Passé sous les Fourches Caudines des festivaliers Cannois bien décidés à ne pardonner aucun faux pas, il convient de reconnaître que la distribution hexagonale de PERSONAL SHOPPER tient presque du miracle. Et les oracles si bien éclairés qui prédisent aujourd'hui une douce agonie du cinéma français se trouvent en réalité, eux-même, piégés sous perfusion, assommés par une cuvée 2016 globalement très audacieuse.
Olivier Assayas ponctue donc une année française marquée par la prise de risques, semble-t'elle éxecutée au mépris des coups de couteaux cinéphiles de plus en plus aiguisés. Mais reconnaissons le, PERSONAL SHOPPER est très hétérogène, inégal, flirtant parfois avec une naïveté irritante. S'arrêter sur ce simple constat serait, en revanche, une preuve aiguë de mauvaise foi alors que le réalisateur s'aventure bien volontiers hors des sentiers battus. Olivier Assayas s'acharne dans une volonté exacerbée d'établir une proposition cinématographique, traversant le drame intimiste, le thriller, le fantastique et l'horrifique.
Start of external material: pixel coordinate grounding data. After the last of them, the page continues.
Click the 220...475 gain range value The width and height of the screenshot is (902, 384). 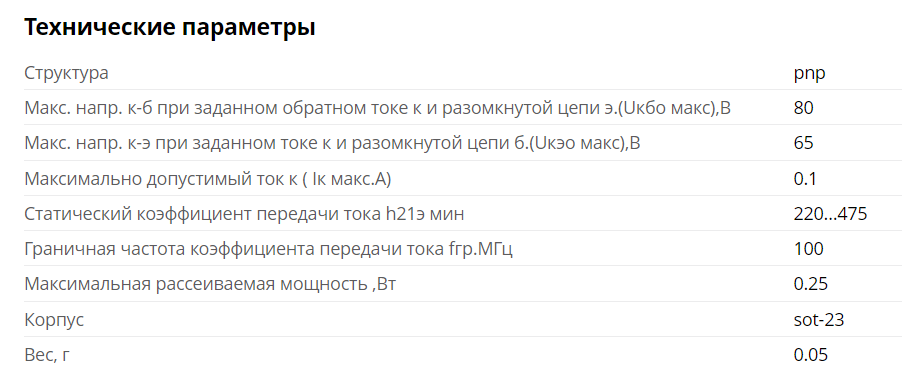click(x=830, y=214)
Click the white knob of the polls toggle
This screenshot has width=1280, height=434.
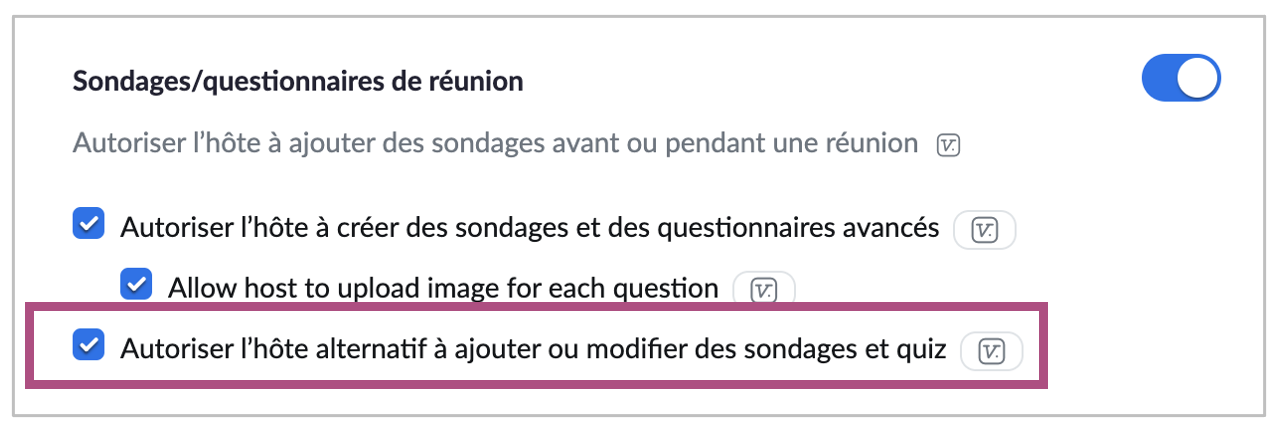(x=1198, y=81)
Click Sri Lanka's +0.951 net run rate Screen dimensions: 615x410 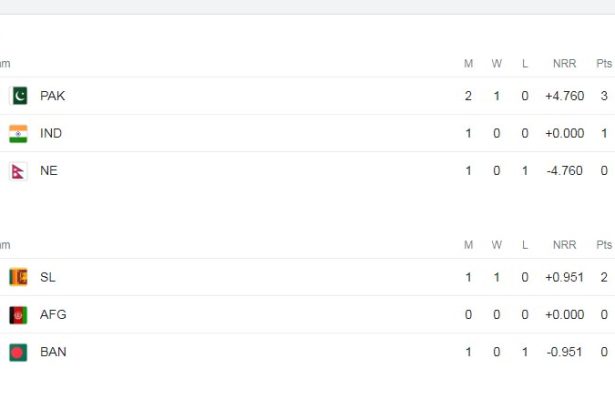point(564,277)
De fait, c'est en refusant de faire son deuil que Maureen s’enfonce avec effroi dans une stupeur dérangeante, et le cauchemar grandit avec une inquiétante fatalité. La sublime muse d'Olivier Assayas erre au milieu des limbes d'un monde hybride, mort-vivant, qui s'assombrit devant la fulgurante progression des ténèbres. Film chimérique, spectral, labyrinthique, il est difficile d'en saisir l'entière substance et cette aura mystique propulse PERSONAL SHOPPER au statut d'énigme animée fascinante.
Ceux qui se gargariseront à la machine à café tout en s’esclaffant sur "le côté Lynchéen" de PERSONAL SHOPPER auront probablement manqué un zeste de la réflexion proposée par ce curieux assemblage. Impossible de rester insensible devant un tel objet.